“Not at all. The bottom line is, he’s lost his sporting goods store and is about to be very miserable for the next year and nine months managing a halfway house. Please be aware an NDA applies and you can’t tell anyone this.”
“There’s an NDA?” Cooper frowned. “Why tell me at all, then?”
“Because as Living Ruff’s new director, where and why Harvey disappeared is information pertinent to your job.” Felicity waited, trying to suppress the smile she couldn’t wait to let out.
“I— What?” Cooper stared at Felicity for a moment. “Director?” Then her gaze roamed until it finally landed on the bottle on ice. “You bought champagne?”
“To toast your promotion. I was asked to choose the new director for Living Ruff. The new board will sign off on whomever I choose.” She looked pointedly at Cooper.
“Me?” she squeaked.
“Of course you! I wanted someone I know and trust and who has the best interests of Living Ruff at heart. It’s now yours. And by the way, Elena is happy to reinvest $1.4 million with you. She thinks your vet tech scheme sounds excellent. You can finally do it. Your program can go ahead!”
Cooper’s expression fell. Her hand slid off Felicity’s thigh.
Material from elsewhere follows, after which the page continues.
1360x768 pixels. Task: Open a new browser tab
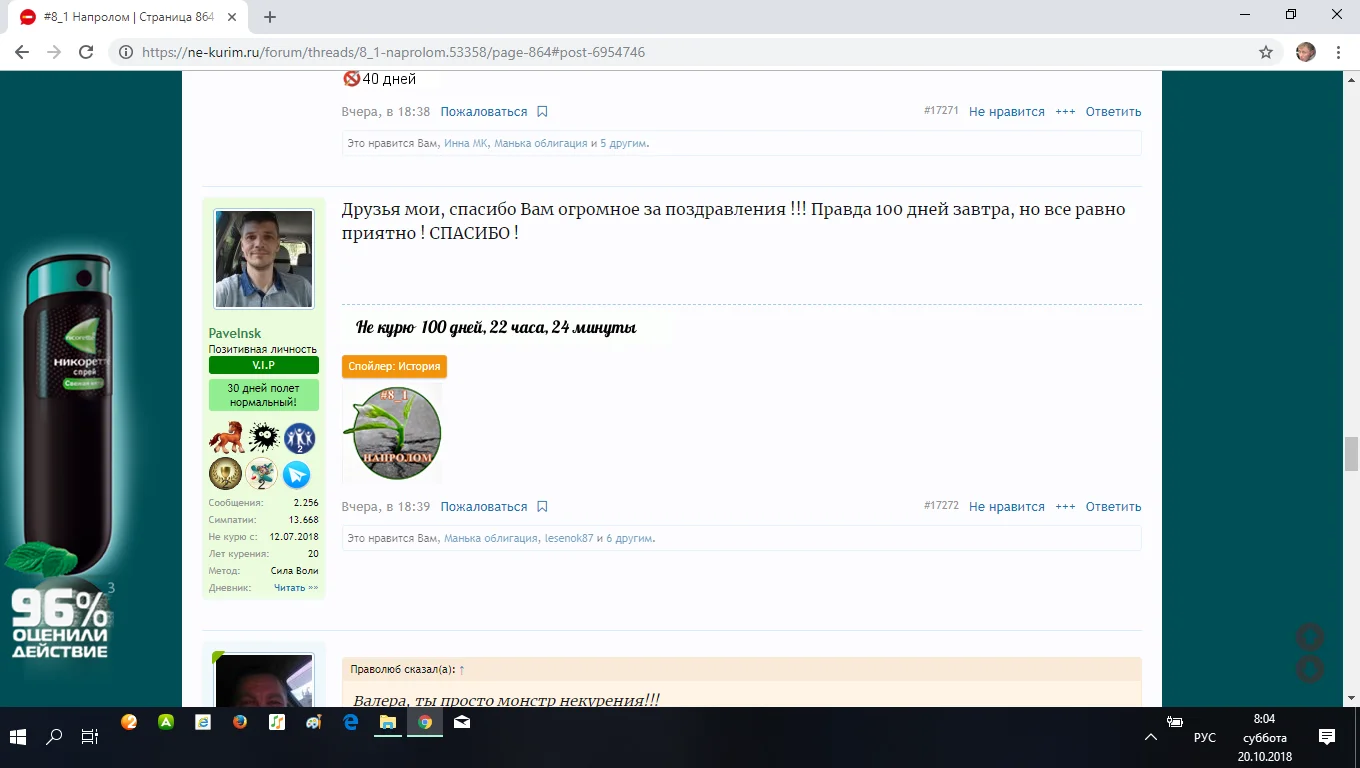point(270,16)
“Why aren’t you happy?” Felicity asked in dismay.
“I thought you knew me better than this. Haven’t we talked about this? What on earth gave you the idea I’d be a good director? I can’t even organize my own home office! And you know that from personal experience.”
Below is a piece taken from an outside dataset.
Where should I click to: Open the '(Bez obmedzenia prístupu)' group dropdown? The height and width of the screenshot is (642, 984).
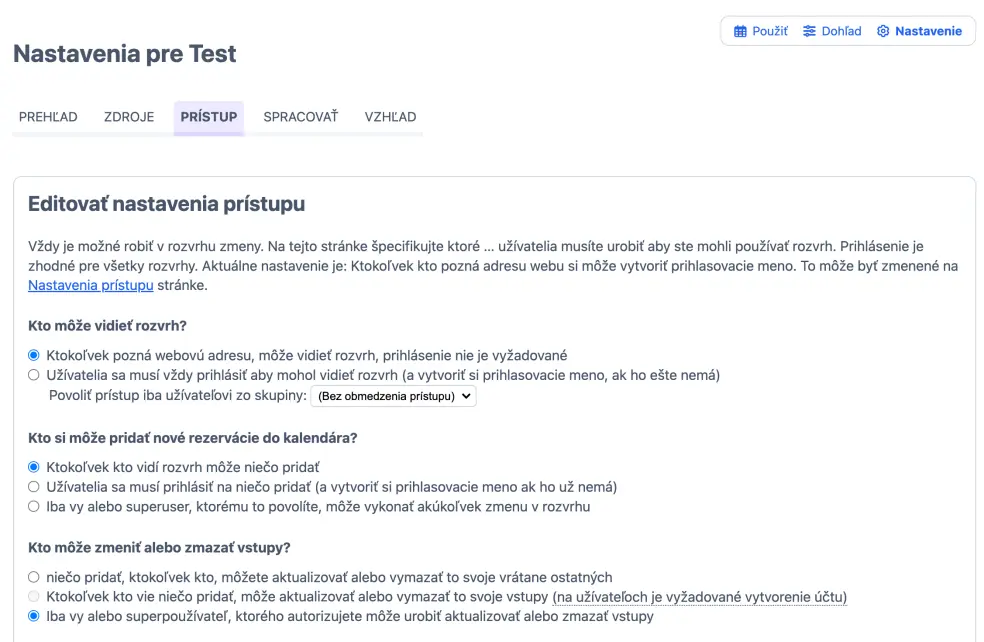394,396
“Yes, I’m fully aware, but you have Mrs. Brooks. Didn’t you say she did all that for Harvey? That the office only ran thanks to her doing the books and organizing everything for him? So let her keep doing that. You can do everything else, right?”
“The job should go to someone who doesn’t have to outsource it to someone more capable. It should go to someone already good at it! Like Mrs. Brooks! Did it never even enter your head how brilliant she’d be as a director? She already knows the charity, has the practical knowledge as a trained vet tech, does the books, takes no crap from people, and is loved by everyone locally. Why wasn’t she the logical choice? Did you overlook her because you see her as just some middle-aged Black lady working the phones? Invisible and forgettable, right?”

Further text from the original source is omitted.